Selain itu, Saidil Mukammil dan kawan-kawan lainnya dari berbagai negara, turut dibahani materi tentang pembangunan perdamaian, transformasi konflik ke damai, tehnik negosiasi dan rekonsiliasi dan pertukaran pikiran untuk menciptakan solusi praktis menekan permasalahan sosial masyarakat.

“Kegiatan seperti ini, mempertemukan anak-anak muda dari berbagai negara dalam satu forum untuk menciptakan generasi baru pekerja perdamaian, dan negosiator perdamaian menuju pencegahan konflik dan pemajuan serta pemeliharaan perdamaian di Asia yang terdiri dari multi-etnis, agama dan budaya,” lanjur Saidil Mukammil.

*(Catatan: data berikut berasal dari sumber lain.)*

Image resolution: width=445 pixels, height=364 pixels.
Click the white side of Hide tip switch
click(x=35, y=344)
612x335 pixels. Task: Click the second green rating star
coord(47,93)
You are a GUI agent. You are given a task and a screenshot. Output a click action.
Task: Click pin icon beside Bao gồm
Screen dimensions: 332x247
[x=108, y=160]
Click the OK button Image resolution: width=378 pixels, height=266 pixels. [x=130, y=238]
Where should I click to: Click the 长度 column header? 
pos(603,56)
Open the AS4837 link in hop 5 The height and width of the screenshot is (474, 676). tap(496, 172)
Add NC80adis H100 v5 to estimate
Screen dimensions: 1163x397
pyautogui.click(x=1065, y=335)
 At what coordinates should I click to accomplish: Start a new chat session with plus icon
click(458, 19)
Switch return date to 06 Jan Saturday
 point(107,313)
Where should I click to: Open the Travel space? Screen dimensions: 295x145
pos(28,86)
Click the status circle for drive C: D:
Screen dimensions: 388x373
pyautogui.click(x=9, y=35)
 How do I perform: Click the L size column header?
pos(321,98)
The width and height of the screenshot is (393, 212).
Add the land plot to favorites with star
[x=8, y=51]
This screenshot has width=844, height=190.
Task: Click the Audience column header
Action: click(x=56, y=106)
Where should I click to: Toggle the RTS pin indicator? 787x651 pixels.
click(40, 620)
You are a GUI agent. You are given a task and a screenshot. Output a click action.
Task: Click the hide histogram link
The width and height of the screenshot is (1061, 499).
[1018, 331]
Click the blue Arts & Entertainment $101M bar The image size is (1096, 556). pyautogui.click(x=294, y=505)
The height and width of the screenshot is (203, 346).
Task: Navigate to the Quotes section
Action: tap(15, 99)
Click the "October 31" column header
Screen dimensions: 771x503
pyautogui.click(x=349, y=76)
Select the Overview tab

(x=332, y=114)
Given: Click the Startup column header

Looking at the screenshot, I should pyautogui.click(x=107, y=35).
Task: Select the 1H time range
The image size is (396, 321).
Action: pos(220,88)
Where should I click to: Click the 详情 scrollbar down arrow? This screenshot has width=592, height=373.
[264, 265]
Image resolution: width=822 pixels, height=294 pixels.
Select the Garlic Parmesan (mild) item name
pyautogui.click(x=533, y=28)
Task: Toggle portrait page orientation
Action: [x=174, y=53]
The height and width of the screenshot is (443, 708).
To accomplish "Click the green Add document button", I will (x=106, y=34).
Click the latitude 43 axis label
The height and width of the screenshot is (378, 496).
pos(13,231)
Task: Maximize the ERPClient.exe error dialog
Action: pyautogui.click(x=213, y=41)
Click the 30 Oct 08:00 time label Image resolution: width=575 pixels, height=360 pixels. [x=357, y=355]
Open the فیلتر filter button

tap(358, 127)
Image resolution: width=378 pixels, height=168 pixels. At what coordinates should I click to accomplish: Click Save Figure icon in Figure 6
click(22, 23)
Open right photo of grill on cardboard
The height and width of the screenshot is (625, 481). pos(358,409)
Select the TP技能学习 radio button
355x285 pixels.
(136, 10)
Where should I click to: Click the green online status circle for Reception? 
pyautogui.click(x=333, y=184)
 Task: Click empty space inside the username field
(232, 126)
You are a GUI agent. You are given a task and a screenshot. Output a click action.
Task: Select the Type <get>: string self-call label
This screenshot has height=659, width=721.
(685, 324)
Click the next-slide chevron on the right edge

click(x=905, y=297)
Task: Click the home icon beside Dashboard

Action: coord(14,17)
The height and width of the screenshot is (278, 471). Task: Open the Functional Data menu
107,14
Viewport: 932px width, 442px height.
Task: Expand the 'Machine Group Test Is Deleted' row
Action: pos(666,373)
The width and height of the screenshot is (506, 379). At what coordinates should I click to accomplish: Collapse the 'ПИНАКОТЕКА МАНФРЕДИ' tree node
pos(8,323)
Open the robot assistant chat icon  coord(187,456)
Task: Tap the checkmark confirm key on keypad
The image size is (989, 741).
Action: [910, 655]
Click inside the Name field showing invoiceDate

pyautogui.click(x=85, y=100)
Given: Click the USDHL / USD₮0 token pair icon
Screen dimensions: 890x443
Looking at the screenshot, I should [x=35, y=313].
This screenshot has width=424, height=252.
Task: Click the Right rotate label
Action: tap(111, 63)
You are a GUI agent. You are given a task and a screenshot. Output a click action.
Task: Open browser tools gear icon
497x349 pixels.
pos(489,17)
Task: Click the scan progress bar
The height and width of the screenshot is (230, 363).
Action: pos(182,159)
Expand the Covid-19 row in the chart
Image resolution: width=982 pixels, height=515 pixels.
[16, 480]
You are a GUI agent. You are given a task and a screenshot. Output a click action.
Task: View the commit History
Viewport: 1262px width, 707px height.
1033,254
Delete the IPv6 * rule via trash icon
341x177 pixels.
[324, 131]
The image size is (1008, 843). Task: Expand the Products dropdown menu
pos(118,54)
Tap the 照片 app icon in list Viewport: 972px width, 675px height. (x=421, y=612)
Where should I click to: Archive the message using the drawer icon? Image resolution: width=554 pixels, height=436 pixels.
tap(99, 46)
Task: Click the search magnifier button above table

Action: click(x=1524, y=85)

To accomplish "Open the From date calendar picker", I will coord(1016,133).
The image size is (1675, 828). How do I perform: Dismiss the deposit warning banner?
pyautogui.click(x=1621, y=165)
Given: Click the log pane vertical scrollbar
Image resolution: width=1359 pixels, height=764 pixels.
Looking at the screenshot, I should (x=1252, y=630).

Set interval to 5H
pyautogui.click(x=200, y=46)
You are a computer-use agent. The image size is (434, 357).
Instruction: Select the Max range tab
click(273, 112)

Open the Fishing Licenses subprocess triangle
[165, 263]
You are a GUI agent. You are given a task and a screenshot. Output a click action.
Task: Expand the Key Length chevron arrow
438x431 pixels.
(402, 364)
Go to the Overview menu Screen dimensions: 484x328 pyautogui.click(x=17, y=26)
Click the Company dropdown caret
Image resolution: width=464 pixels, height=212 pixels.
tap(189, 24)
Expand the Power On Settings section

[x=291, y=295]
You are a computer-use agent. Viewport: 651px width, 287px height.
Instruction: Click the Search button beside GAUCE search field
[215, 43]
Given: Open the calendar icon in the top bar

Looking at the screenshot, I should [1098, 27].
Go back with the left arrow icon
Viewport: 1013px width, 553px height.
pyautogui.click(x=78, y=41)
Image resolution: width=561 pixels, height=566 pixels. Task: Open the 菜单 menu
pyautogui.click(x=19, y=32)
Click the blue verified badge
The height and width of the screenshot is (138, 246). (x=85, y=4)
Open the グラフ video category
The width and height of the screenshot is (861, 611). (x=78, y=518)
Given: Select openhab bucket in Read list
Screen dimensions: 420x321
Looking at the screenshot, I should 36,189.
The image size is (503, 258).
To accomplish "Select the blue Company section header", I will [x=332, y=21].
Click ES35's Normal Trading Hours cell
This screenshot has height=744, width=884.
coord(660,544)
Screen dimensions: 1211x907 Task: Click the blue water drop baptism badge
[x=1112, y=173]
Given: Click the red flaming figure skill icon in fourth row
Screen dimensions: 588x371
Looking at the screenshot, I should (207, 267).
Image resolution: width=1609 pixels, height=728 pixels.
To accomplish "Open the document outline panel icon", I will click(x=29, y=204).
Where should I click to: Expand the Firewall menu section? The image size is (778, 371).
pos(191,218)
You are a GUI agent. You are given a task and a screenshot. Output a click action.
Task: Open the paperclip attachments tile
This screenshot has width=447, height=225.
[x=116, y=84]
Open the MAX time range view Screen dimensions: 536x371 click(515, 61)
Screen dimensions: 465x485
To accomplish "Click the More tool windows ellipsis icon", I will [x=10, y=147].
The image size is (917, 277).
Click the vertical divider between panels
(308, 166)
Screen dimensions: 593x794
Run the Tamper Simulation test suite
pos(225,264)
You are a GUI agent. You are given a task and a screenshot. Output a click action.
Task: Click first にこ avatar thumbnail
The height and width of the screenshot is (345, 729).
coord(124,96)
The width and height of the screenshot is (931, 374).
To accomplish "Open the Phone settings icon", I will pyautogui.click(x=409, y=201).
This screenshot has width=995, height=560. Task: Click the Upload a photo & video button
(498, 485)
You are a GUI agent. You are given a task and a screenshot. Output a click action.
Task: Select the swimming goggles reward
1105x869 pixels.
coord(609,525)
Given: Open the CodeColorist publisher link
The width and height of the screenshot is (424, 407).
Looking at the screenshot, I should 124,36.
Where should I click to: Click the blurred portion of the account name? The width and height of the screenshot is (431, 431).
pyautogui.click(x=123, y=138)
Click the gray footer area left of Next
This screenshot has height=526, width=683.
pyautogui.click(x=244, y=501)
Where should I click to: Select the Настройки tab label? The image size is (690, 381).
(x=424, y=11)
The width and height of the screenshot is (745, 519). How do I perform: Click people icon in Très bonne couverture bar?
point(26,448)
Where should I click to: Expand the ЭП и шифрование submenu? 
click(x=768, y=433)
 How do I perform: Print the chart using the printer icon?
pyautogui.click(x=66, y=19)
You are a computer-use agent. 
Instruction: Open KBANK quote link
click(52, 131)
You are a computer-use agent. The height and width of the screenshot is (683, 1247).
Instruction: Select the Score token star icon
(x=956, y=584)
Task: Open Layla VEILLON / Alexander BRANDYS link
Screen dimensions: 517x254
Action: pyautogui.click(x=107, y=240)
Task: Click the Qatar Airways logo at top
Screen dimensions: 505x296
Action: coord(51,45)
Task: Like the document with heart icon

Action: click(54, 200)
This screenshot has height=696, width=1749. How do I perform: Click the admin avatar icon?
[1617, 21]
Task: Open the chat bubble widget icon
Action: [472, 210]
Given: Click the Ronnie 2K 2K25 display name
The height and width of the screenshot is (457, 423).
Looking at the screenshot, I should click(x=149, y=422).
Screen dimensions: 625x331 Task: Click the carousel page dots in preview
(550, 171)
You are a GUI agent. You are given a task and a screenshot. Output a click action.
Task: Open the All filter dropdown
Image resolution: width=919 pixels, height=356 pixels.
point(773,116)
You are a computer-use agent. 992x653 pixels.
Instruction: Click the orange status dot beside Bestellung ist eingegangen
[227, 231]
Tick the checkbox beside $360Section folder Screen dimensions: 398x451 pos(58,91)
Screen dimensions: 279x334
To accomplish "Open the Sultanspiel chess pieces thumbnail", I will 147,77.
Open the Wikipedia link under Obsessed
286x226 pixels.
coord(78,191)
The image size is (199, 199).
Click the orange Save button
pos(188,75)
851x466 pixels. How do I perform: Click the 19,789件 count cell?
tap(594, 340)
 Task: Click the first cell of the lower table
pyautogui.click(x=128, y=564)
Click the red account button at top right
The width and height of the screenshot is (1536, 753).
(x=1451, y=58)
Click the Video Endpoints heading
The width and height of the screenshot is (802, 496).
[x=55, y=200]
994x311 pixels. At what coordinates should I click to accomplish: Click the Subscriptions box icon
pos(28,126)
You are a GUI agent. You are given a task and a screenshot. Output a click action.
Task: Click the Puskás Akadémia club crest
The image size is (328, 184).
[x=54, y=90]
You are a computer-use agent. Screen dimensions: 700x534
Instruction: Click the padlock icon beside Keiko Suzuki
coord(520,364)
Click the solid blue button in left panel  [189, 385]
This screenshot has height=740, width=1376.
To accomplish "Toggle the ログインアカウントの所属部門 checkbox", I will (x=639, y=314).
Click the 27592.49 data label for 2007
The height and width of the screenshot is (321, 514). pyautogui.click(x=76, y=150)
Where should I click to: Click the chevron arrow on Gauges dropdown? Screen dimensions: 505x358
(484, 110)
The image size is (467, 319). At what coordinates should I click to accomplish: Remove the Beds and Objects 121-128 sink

Menurut Saidil Mukammil, hal terpenting dari kegiatan seperti ini adalah membuka ruang pembelajaran bagi generasi muda tentang hak asasi manusia dan perdamaian serta saling berbagi cerita permasalahan budaya yang dihadapi di negara masing-masing.

“Kita belajar bagaimana menghargai persatuan dan kesatuan negara. Mustahil perdamaian diciptakan dengan metode one nation one state. Misalnya Indonesia yang memiliki 1340 suku kemudian dibagi menjadi 1340 negara karena perbedaan suku. Tetapi Indonesia harus dibangun dengan berbagai perbedaan tapi tanpa menganggap itu sebagai sebuah perbedaan,” urai Saidil Saidil Mukammil.

Menurut Profesor Chaiman Rajchagool, perdamaian tidak bisa tercipta dengan konflik atau peperangan tetapi perdamaian tercipta dengan mendengar dan saling peduli.

Mr. M. Abdus Sabur, Sekjen Asian Resources Fondation sekaligus penyelenggara workshop ini, berpesan agar ilmu dan pengalaman yang kami dapatkan di sini dapat disampakan untuk para pemuda dan masyarakat di tempat asal.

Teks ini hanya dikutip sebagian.